Já Ethan Weiss, um investigador em cardiologia que lecciona na Universidade da Califórnia em São Francisco, tem uma perspectiva mais optimista. "Acho que a tecnologia é muito poderosa e estou entusiasmado com o seu potencial", diz ao PÚBLICO. "Apenas temos de nos certificar que as pessoas certas a estão a usar, e sabem usá-la."
A FDA reconhece o “risco na interpretação dos resultados”, mas diz que é preciso inovar, e que os rótulos e informação a acompanhar os produtos deve realçar que os exames do relógio não substituem uma consulta médica. “A nossa abordagem em regular estes produtos tem de ser para apoiar, e não inibir, a inovação. Isso requer que tenhamos uma abordagem moderna, flexível e baseada em riscos. Esperamos que isto reduza o tempo e custo da entrada de novos produtos no mercado”.
Apesar de a Apple rotular o aparelho como inovador, não é a primeira vez que surgem aparelhos com aprovação da FDA capazes de realizar electrocardiogramas. Em Novembro, foi lançada uma pulseira para a versão anterior do Apple Watch, capaz de fazer o mesmo. Com a KardiaBand, que custa 199 dólares, os eléctrodos ficam na própria pulseira.

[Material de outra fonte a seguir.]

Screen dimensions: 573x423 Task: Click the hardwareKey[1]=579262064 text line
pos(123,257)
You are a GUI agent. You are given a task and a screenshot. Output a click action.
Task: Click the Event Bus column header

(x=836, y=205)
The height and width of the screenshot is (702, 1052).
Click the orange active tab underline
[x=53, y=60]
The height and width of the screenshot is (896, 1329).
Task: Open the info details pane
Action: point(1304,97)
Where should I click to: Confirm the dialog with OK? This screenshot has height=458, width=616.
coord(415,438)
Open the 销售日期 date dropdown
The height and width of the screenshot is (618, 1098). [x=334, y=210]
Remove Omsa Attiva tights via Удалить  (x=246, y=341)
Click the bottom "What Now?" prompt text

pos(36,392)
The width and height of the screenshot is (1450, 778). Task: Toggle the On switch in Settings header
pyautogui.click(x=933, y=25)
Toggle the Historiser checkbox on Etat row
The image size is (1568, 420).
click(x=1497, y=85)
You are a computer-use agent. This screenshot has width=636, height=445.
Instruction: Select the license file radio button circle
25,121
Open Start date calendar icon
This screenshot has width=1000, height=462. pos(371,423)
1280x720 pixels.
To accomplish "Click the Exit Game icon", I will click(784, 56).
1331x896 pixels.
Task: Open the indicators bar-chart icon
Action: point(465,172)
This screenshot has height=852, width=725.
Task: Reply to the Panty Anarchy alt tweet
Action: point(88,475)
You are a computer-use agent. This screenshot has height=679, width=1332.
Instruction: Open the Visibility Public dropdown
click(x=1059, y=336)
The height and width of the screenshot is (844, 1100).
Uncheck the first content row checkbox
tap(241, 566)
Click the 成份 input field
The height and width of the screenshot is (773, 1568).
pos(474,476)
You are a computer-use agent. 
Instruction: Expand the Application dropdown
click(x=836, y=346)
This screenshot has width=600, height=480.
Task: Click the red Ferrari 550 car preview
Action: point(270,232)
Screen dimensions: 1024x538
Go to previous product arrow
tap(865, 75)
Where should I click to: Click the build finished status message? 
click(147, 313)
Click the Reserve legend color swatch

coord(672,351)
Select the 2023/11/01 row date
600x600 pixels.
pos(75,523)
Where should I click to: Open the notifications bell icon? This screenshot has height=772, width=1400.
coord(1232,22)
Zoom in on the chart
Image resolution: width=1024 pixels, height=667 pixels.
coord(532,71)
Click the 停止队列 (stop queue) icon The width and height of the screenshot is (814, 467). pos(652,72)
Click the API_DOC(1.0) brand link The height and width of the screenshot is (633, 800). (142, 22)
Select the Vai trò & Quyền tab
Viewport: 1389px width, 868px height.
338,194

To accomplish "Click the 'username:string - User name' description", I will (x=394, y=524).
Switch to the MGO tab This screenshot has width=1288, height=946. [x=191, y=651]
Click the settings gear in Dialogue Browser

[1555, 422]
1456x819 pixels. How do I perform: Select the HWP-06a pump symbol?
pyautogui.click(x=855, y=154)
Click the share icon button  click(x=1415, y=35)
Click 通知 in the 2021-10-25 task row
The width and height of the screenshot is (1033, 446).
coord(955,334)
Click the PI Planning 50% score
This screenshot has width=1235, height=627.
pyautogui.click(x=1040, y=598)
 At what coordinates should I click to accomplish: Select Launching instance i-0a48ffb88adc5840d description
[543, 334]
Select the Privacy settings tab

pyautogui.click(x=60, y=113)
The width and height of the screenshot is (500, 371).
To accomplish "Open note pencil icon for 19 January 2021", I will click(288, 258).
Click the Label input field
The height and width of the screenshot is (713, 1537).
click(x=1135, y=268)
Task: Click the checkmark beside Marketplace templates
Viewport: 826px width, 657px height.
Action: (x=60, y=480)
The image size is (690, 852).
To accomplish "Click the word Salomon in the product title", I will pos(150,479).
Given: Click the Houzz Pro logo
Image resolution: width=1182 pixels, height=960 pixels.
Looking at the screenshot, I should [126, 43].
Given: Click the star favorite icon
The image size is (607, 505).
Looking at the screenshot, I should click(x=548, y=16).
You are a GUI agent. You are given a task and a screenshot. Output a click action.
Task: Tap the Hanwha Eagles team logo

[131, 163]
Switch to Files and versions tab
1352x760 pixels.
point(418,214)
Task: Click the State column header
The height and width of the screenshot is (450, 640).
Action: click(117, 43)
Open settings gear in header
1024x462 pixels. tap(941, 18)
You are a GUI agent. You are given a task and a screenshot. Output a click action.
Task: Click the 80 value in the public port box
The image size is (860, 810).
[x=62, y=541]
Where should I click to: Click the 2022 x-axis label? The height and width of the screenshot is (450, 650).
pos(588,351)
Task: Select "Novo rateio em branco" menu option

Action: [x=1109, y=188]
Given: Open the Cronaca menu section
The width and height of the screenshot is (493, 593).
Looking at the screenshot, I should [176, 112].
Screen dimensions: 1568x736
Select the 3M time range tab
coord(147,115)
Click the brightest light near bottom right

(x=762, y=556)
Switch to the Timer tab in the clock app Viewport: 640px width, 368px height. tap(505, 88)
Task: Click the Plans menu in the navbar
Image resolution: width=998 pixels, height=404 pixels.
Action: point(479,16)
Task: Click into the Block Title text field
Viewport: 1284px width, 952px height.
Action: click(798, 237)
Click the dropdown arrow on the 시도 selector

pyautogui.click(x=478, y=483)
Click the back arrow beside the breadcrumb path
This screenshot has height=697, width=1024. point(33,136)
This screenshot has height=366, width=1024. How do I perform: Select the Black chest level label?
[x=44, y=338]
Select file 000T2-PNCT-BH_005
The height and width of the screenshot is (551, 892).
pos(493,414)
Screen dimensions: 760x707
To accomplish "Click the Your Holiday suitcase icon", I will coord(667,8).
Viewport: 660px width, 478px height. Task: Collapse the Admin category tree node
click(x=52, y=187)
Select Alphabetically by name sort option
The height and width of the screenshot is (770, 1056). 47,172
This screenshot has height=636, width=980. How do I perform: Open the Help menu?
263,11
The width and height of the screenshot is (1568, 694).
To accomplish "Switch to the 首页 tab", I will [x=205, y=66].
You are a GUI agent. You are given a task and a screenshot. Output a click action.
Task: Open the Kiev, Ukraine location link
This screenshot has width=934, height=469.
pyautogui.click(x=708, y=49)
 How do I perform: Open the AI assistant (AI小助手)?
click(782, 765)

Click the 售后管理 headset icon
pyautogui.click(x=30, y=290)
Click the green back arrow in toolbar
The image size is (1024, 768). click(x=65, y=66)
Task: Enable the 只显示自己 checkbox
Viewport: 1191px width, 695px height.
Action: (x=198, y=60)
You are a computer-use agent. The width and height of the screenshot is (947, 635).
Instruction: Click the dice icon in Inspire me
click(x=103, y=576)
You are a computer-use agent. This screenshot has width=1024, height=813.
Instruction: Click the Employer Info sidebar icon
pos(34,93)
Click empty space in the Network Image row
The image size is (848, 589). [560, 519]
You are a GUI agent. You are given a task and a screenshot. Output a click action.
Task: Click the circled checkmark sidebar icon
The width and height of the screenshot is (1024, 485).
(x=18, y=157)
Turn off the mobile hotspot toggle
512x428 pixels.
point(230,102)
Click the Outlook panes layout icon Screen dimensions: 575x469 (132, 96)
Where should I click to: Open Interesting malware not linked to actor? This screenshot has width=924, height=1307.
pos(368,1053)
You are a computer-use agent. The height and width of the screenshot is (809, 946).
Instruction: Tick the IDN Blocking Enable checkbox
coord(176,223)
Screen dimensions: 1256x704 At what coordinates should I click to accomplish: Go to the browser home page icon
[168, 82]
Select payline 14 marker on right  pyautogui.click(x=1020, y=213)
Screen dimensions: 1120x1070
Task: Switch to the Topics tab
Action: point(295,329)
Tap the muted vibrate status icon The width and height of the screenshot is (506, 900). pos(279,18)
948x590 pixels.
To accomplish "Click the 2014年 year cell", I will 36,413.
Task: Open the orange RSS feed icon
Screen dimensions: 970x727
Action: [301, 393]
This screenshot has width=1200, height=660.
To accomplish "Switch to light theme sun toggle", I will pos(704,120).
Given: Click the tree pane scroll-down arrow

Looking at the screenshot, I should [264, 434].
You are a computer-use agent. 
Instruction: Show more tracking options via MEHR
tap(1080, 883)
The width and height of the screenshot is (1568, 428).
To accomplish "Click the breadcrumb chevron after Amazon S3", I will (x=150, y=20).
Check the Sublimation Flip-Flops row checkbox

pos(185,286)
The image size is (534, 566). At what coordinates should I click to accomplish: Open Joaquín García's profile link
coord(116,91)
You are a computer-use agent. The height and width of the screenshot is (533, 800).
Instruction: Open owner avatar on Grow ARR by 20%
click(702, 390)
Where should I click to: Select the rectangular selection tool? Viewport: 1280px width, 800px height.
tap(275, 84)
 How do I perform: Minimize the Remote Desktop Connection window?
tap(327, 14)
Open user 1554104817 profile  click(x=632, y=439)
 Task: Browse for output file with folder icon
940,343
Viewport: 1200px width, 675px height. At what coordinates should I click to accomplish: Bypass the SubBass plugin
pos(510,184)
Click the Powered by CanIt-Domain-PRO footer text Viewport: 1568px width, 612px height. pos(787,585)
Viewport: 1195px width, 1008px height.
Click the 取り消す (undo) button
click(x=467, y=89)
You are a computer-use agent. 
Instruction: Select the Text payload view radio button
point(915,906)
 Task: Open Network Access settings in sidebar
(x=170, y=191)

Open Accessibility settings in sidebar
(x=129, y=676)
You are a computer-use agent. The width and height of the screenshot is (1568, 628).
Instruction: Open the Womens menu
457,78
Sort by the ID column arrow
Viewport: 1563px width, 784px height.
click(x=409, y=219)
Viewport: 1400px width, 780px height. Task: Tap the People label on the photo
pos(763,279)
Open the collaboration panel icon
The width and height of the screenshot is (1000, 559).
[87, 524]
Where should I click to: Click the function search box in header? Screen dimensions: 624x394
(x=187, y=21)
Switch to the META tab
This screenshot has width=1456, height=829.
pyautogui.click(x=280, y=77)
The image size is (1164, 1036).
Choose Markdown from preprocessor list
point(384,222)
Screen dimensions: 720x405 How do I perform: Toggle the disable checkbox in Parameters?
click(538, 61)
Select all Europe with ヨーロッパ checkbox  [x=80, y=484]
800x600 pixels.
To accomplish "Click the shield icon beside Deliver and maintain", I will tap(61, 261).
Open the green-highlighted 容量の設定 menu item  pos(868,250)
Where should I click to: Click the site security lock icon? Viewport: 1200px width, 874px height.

O relógio – que nos EUA vai ser vendido como um dispositivo médico por cerca de 399 ou 429 dólares consoante o tamanho – também deve ser capaz de ajudar as pessoas a regular a sua respiração (através de exercícios apresentados na face do relógio), avaliar a composição nutricional de alguns alimentos, medir o batimento cardíaco, e pedir ajuda se o utilizador tiver caído (o relógio detecta quando o utilizador está imóvel durante um tempo superior a 60 segundos após a queda).
Embora a Apple não revele o número específico de relógios inteligentes que vende (fazem parte da categoria “outros produtos”), dados da analista Asymco estimam que o número já ultrapasse as 40 milhões de unidades.